The series of initiatives will be based around research, education, training, support, and awareness — geared at engaging various demographic groups within the profession, Geiger said. Other communities AFP will seek to engage include African Americans, youth, and members of the LGBTQ community. This initial foray will run for the next 18 months, according to Tycely Williams, vice president of development at YWCA USA, who will chair the initiative. These 18 months will focus on highlighting and addressing issues women in fundraising face with the ultimate goal of creating awareness and resources to overcome problems.
Education and information sharing will be primary components of the initiative. AFP is developing a study on sexual harassment in the profession. The association has received 1,000 survey responses from members of the profession and initial findings are expected to be announced during the association’s International Fundraising Conference in New Orleans next month. Survey findings will also be used to build educational tools.

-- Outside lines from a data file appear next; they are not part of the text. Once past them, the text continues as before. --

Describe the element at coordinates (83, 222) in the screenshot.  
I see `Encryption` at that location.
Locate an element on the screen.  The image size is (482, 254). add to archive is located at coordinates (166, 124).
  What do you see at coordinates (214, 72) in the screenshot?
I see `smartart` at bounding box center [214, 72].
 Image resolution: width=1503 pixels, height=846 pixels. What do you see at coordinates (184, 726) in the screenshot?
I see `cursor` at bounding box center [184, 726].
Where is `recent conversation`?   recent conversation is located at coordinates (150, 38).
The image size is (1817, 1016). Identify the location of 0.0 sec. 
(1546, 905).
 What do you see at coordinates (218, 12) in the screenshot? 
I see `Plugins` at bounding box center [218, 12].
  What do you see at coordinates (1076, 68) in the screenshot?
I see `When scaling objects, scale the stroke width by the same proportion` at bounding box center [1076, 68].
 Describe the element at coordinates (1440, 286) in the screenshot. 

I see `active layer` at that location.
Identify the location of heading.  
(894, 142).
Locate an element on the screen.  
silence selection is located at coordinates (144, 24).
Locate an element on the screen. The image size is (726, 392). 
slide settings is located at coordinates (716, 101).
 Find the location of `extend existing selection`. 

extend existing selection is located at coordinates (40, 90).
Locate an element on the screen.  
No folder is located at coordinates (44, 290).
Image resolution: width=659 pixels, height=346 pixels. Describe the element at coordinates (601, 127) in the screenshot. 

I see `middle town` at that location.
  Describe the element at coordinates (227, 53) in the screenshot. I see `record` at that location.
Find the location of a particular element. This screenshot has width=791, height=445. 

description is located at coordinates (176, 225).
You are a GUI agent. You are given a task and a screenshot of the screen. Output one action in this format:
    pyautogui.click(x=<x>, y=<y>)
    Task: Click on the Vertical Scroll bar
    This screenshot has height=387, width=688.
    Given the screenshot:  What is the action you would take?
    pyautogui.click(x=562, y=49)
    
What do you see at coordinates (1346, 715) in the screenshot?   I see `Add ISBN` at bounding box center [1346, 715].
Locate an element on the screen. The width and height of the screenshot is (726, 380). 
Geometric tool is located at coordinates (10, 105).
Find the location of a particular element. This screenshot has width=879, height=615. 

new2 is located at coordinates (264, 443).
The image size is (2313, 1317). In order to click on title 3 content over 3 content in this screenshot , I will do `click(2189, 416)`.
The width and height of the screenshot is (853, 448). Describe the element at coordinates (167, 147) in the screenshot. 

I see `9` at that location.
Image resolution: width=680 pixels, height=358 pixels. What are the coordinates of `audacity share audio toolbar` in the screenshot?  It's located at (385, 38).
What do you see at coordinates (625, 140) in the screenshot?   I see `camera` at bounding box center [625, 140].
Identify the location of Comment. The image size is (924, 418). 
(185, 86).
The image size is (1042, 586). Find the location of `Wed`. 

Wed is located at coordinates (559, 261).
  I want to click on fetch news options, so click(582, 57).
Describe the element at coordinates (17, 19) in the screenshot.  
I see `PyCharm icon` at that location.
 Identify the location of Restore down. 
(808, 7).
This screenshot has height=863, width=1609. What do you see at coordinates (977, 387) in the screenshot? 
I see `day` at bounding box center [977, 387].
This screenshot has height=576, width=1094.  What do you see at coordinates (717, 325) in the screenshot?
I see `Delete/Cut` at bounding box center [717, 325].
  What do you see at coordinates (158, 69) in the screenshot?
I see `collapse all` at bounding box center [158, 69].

Developing similar tools is anticipated for barriers such as salary negotiations and overcoming gender bias.
“We want everybody, beyond women, to share experiences,” Williams said. “Awareness is the goal of the initiative.”
Past association efforts in the inclusion space include the creation of the Diversity and Inclusion Committee during the 1990s and Minority Outreach Committee during the 1980s. There might be a sense within the fundraising space that nonprofits are the answer to reports of harassment and inequality, not the problem. Recent stories of harassment and abuse within Oxfam, Humane Society of the United States, and other organizations show that that is not the case, said Ann M. Hale, chair of AFP. The silver lining is that there is also motivation within the profession to improve in this area. The association’s member webinar on the topic, scheduled for Thursday, filled all 475 slots in less than a day.
“Many of us have stories and examples of harassment,” Hale said. “These issues have been around. We have an opportunity to amplify them with public awareness.”